People are touchy. You start talking about magic and they want to tread a narrow space. They may hear a sentence or two they like, and it’s all good…and then you say something that pushes them off a cliff. At least, that’s what they think is happening.
You say, “Suppose I could turn ten minutes into six hours. Would you come to my house?”
And over the cliff they go.
“I can compress an hour into four seconds.”
“No thanks. Look, Ihave to see my orthodontist.”
But some day soon, when they invent a machine you attach to your ear, and a movie streams into your head in 30 seconds, a whole two-hour film, people will buy it. They’ll hook up the earpiece and play the movie, and after the 30 seconds is over they won’t have the slightest idea what it was about, but they’ll feel as if they do. They’ll feel something enormous happened, and they’ll be happy with that. Because it was a machine. So the earpiece did shrink time, and that was okay.
A machine can be magic, but a human can’t.
There is a set of rules about that.
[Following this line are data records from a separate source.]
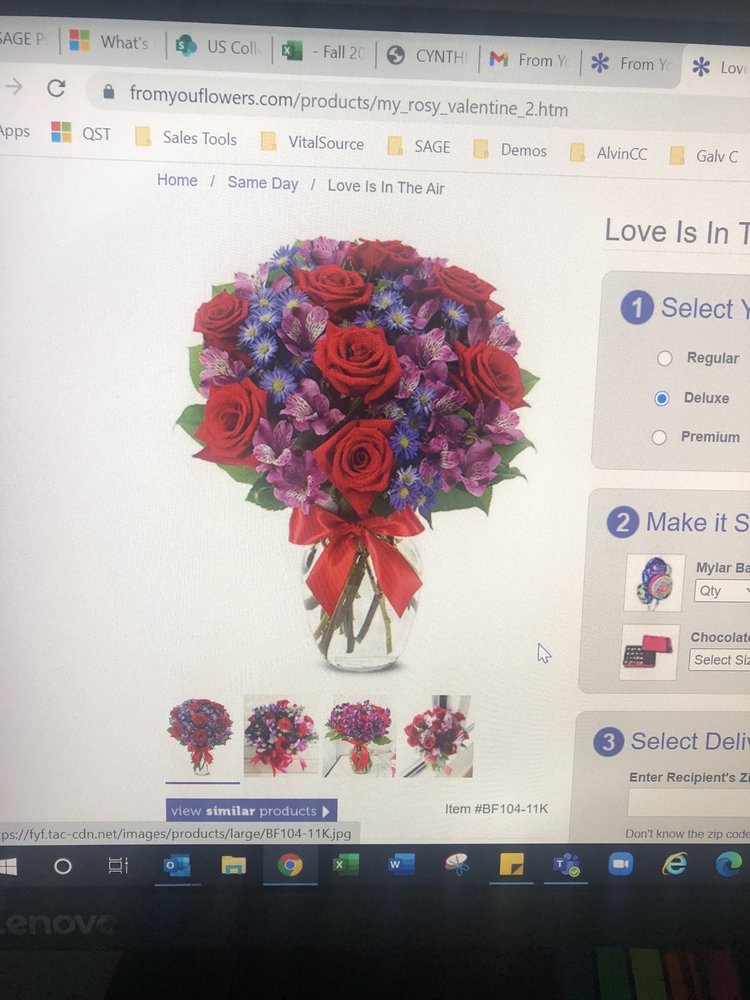Click the view similar products button

(250, 811)

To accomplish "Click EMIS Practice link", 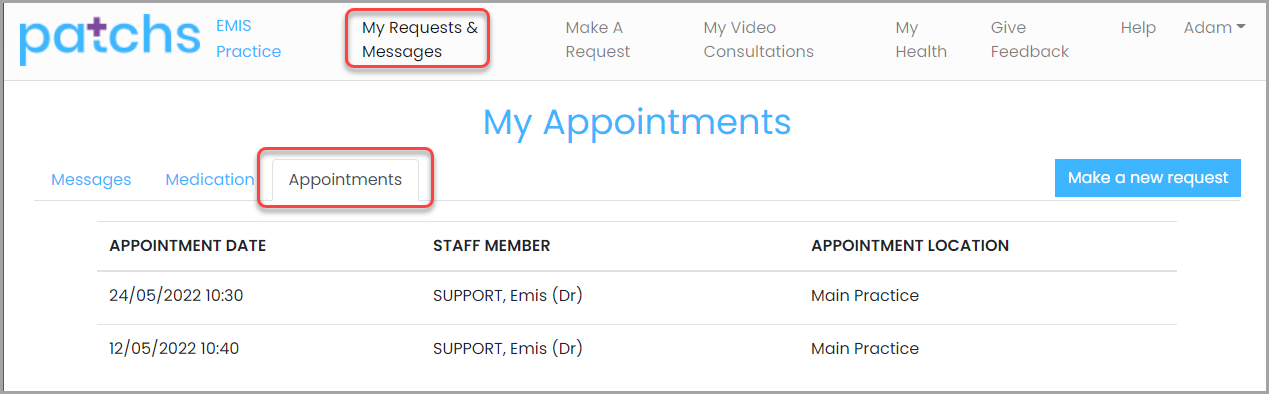I will (249, 39).
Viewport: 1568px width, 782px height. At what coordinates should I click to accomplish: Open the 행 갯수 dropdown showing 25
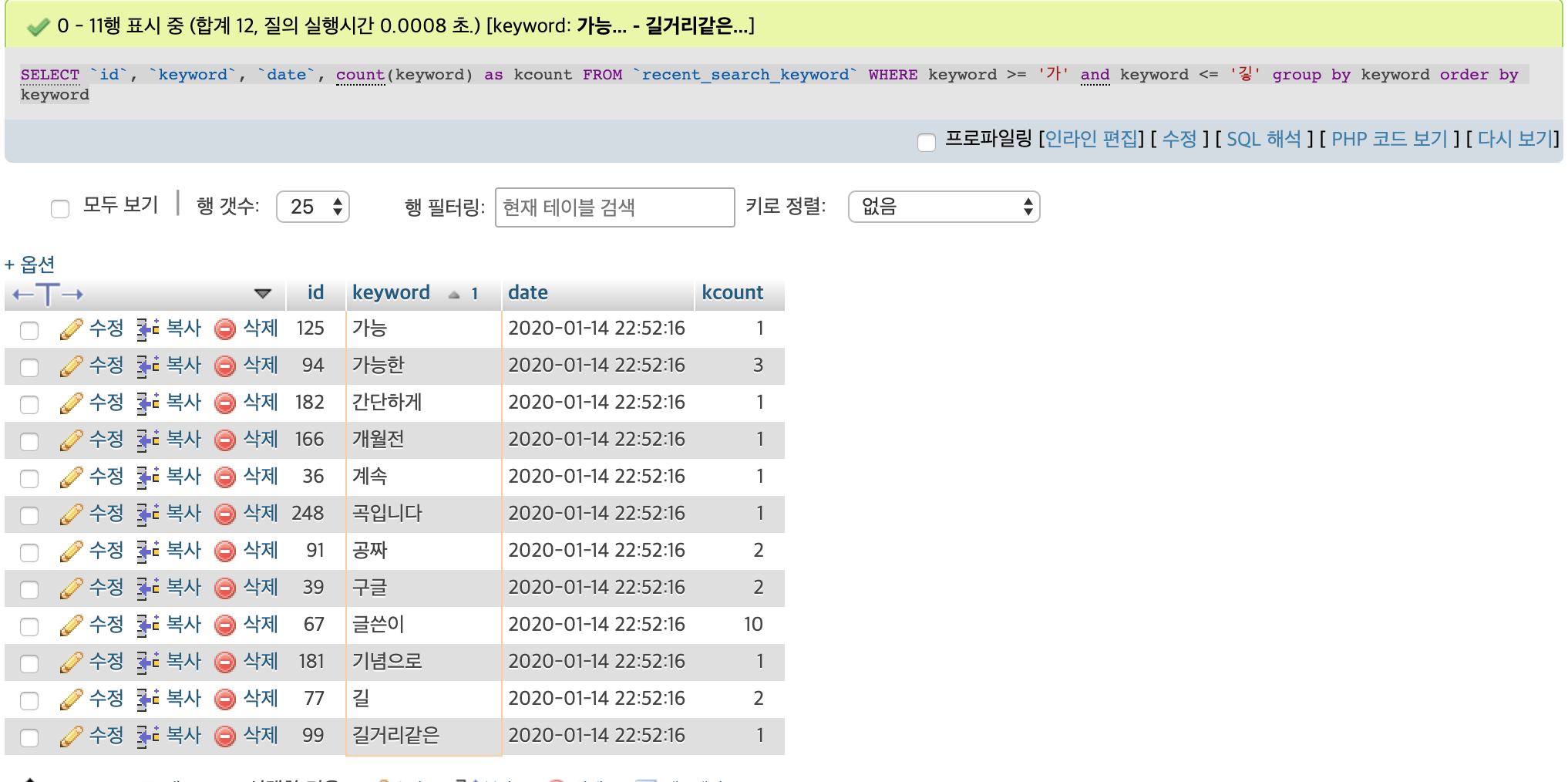(313, 207)
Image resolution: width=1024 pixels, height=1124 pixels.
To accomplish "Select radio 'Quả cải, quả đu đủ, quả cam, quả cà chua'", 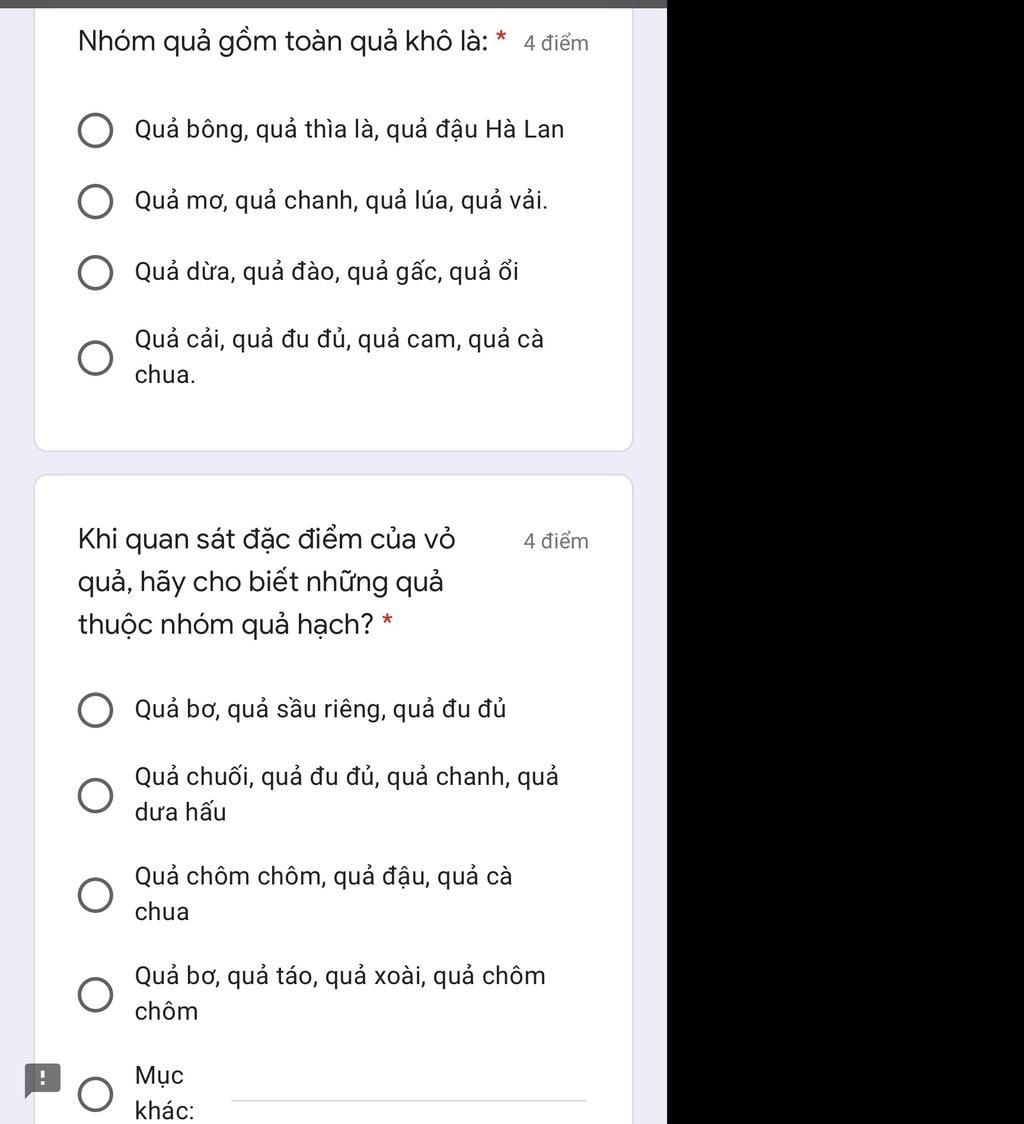I will (x=95, y=358).
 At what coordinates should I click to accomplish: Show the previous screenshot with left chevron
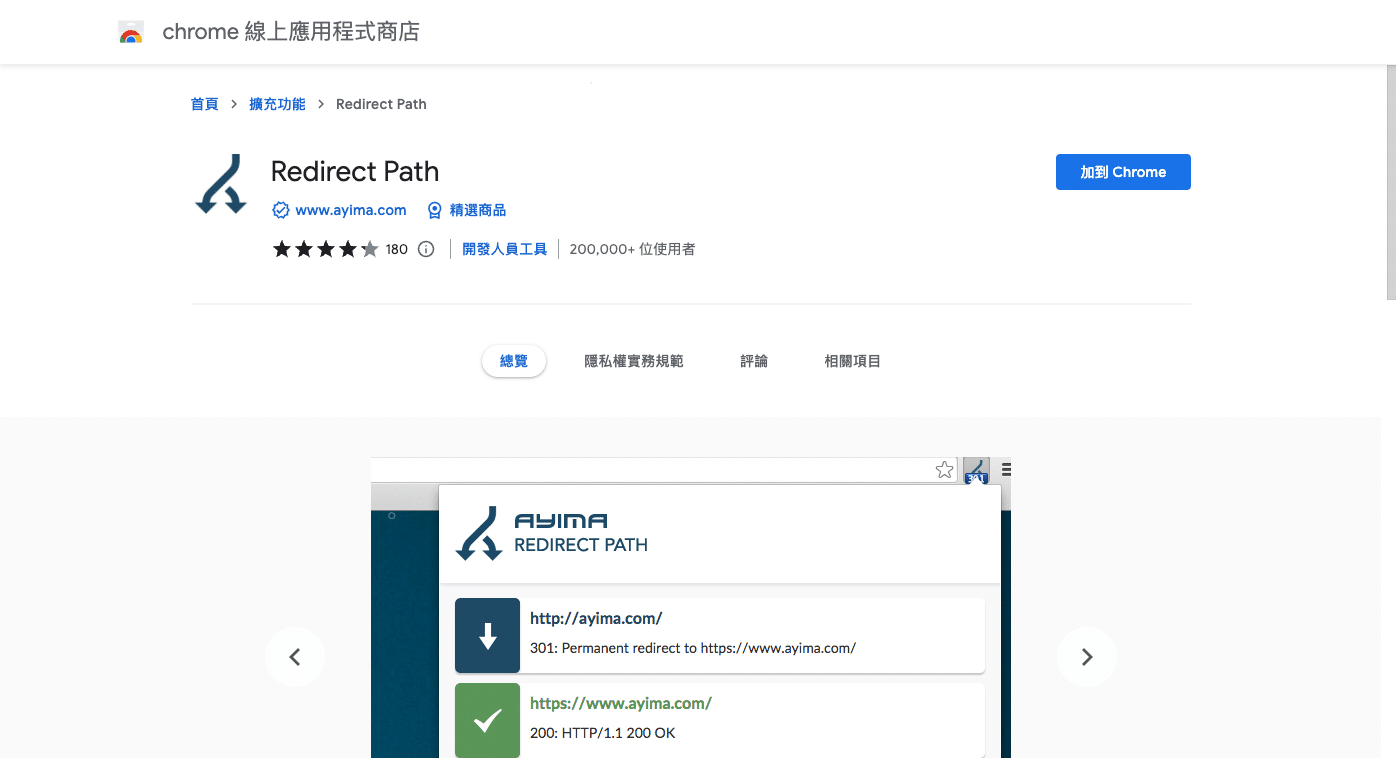[x=294, y=657]

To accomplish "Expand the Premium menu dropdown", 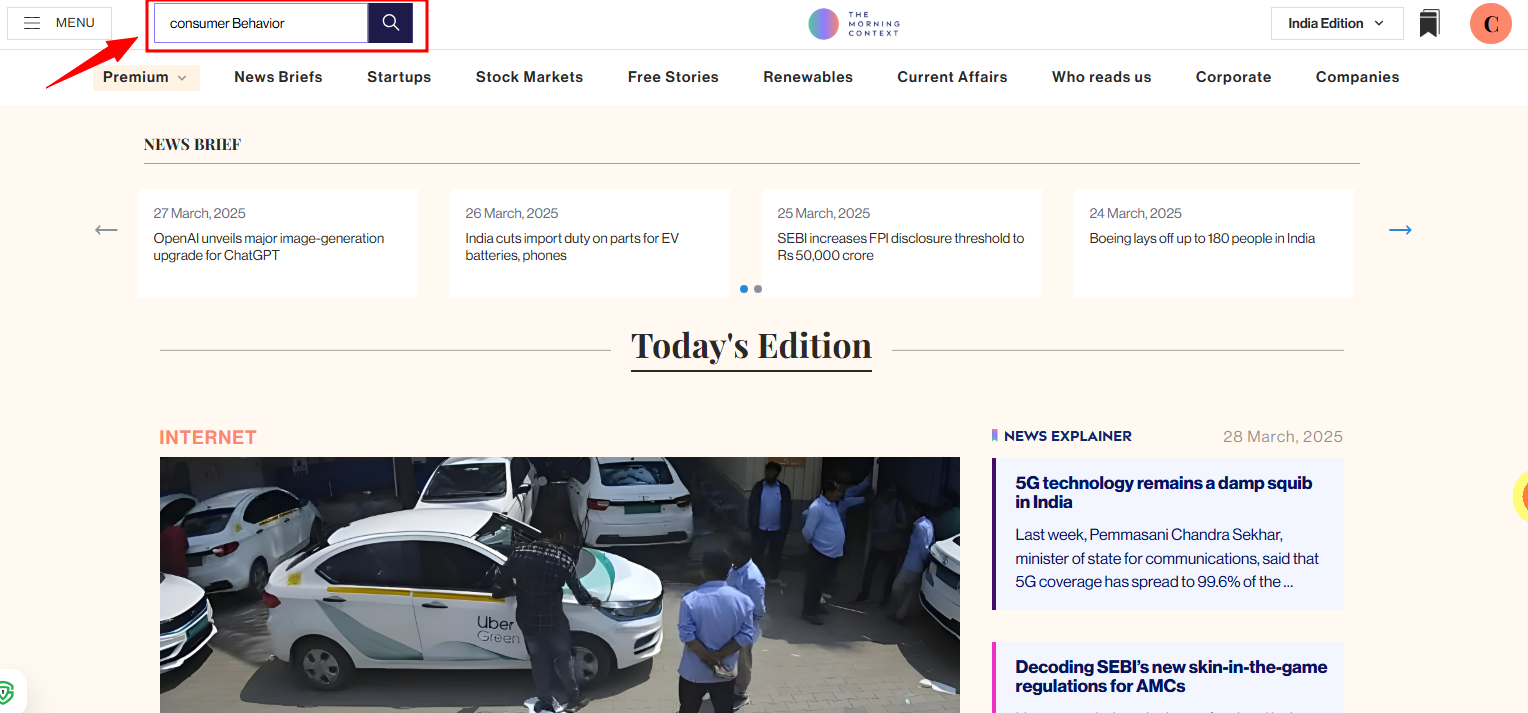I will tap(146, 77).
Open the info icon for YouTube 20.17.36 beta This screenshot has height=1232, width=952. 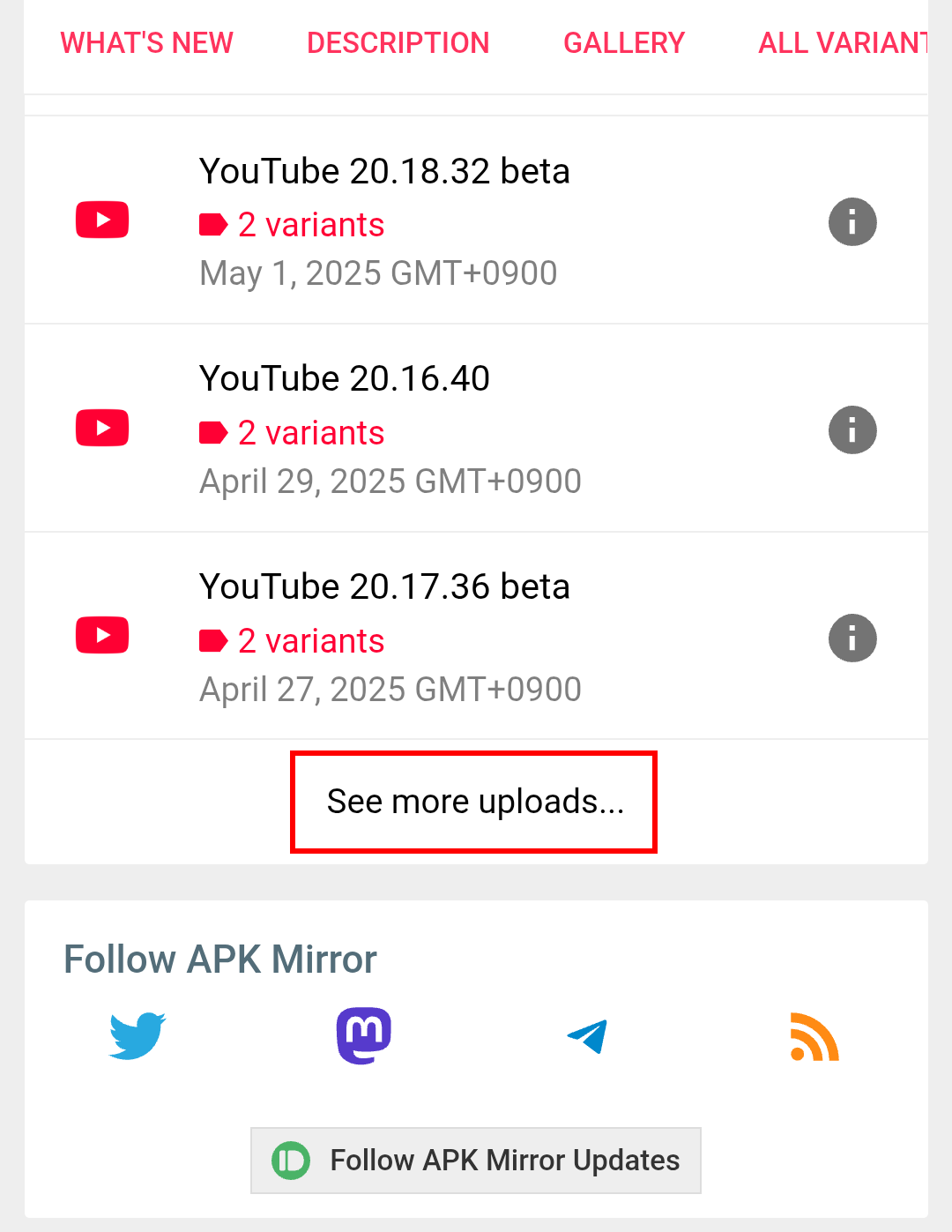point(852,638)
Tinkering with time, au naturel, is a felonious act. By definition. And that’s all it is, a definition.
Let’s get real about this. You have seven or eight billion people on the planet who ALREADY believe in magic. Only they call it religion.
They shove their religion into a non-theatrical context where they have an arrow that leads straight up to heaven. They’re sold on it. They’re operating out of a change that happened somewhere in the 4th century, when a few people decided that religion in the West should become rational.
That was the cover story. “Oh yes, we have rational religion now. It’s different. See? It’s all founded on a solid basis. We know where to go for the official information. The depot. They have it there in a book.”
And the witches of the Middle Ages were different. They were the outsiders, the heretics, because they were looking at other books. Instead of going into Barnes and Noble, they were frequenting little independent operations, and that was that. Heretics. Besides, they were actually trying out manifestation and direct healing, which was supposed to be property of the Roman Church.
Property? What? Somebody suddenly owns magic and has a monopoly on it? No anti-trust laws? No law suits?
The Church eventually decided their own rudimentary attempts at magic weren’t worth the effort. They had a business to run. They were sending salesmen out into the field. They were building franchises in some pretty tough places. They needed to screw their minds in tight and concentrate on the bottom line. Numbers of adherents. Collection plates. Taxes. Treaties and deals with monarchs. Cost-risk assessments of missionaries skewered on spits versus new members signed up for the duration.
They had St. Thomas Aquinas, who was recycling Aristotle to prove there had to be a God, and even though his argument had holes in it you could drive an 18-wheeler through, it was a good imitation of rationality.
They had stern people with pinched faces talking about redemption and absolution and, quietly, bribes.
“We can get you into heaven, but it’s going to cost you. Joey here will be around next Tuesday to collect the silverware. Put it in a bag.”
Redemption? From what? I was eating an apple in the back yard, and three guys in crazy hats walked through the gate and asked to see some ID.